Del Toro's adaptation hit me like a lightning bolt (ha ha. Ha haaa). It's an adaptation and an interpretation, not wholly faithful to the book, but who wants that, really? Because it kept the soul of the book. It centered the sacredness of being, the sacredness of monstrous differences and of the ways in which our bodies betray us and we seek to correct it--through the violence of creation, of self-love, of self-hatred, of communion with nature until we no longer exist in our bodies but are instead part and parcel of the mountains and air and trees. (This is one of the reasons I love the outdoors. I don't have to exist as myself--I can dissolve into where and what I'm supposed to be.)
"To you, I am obscene, but to myself, I simply am."
And there, again, I see myself and it feels stupid and self-indulgent (we mustn't do that, ex-Catholic!), but the love I felt for the Creature reading the novel for the first time, the love I feel for this iteration, feels almost like a healing love for myself. All of his scars and wounds feel like my own from a lifetime of traumatizing, serious medical issues. His haphazard construction is still beautiful. Perhaps mine is, too, even though it's not what I wish it was.
I am not in a space where I can get to where I dream of being. It isn't safe. I don't believe I'm a coward for placing peace and safety above everything else, although I feel like one sometimes. But I've always had to find ways to protect peace, whatever that means. I've experienced so much trauma. I don't know if I have the space for even more. I am very, very tired and just want to enjoy my life. It's so short and things are so scary right now globally.
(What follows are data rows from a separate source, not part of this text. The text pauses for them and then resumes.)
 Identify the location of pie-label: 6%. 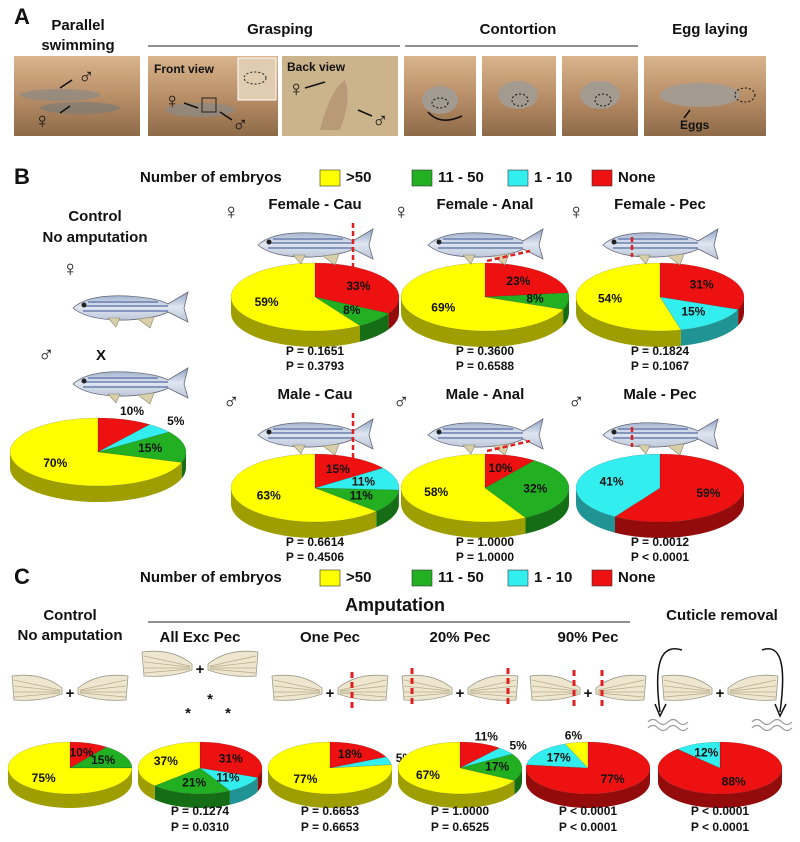
(574, 735).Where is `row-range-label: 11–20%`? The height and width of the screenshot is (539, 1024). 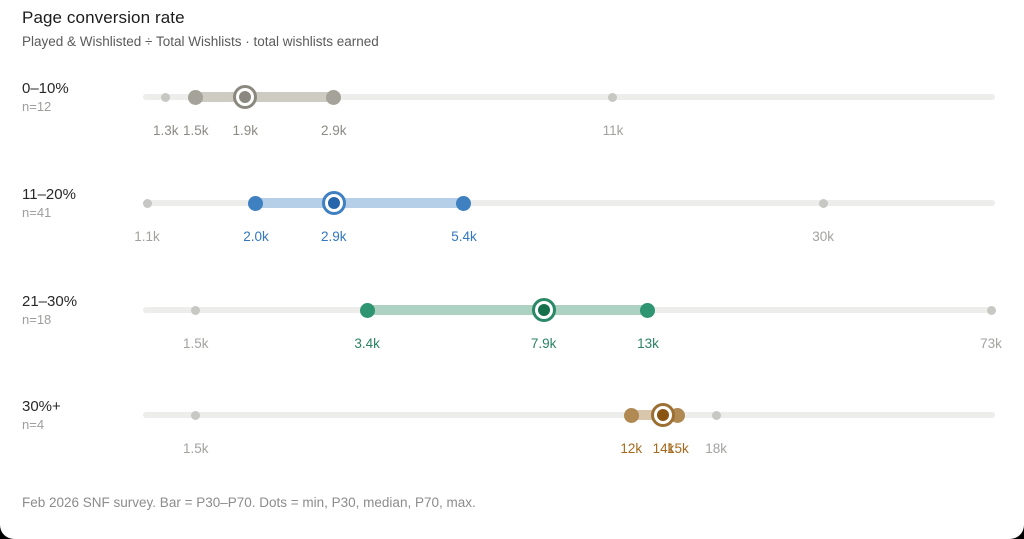
row-range-label: 11–20% is located at coordinates (49, 194).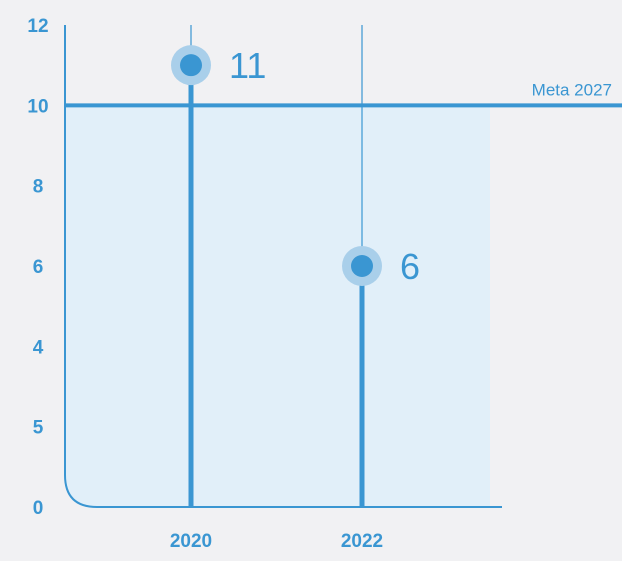  What do you see at coordinates (248, 66) in the screenshot?
I see `data-label: 11` at bounding box center [248, 66].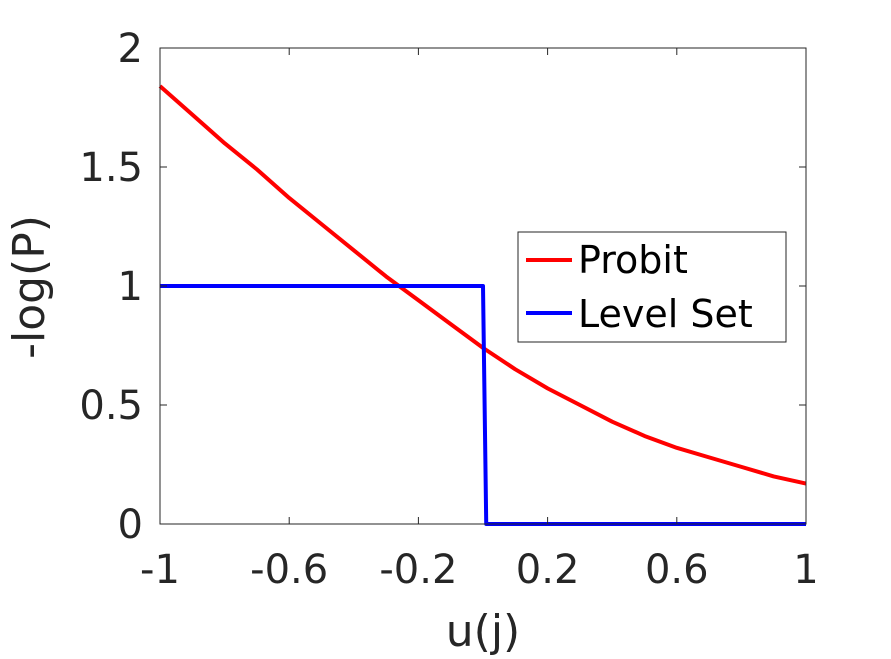 Image resolution: width=891 pixels, height=659 pixels. I want to click on x-tick-label: 0.6, so click(677, 570).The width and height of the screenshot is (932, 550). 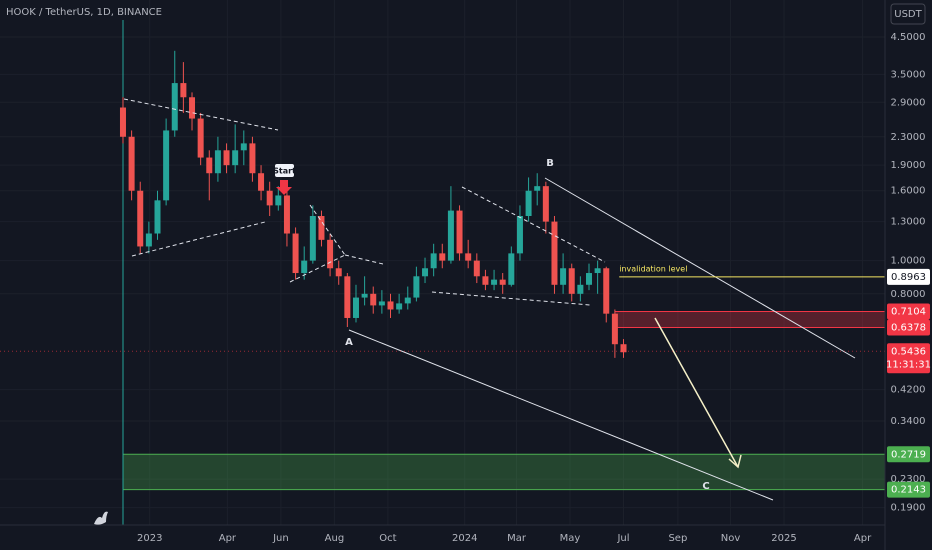 I want to click on y-tick-label: 0.1900, so click(x=908, y=508).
I want to eke out the joy I can while I can.
And personally, my identity is so malleable that making any sort of concrete choice feels unwise in the long run, anyway. "I contradict myself, I contain multitudes, etc etc." Humans should be shapeshifters, really, since that's inherent in our nature: the infinite contained in the finite. That's something I'll take up with my Creator, perhaps. A note to put in the complaint box.
It aches, it's the good, sweet agony that never quite leaves you even though you may leave Catholicism, but it is what it is. We're scarred and sore and beaten and ugly and weathered in the most extreme environment on earth, railing at our forebears and at God and at ourselves. There may be understanding and compassion, and there may not be.
But in the end, my son, what recourse is there but to live?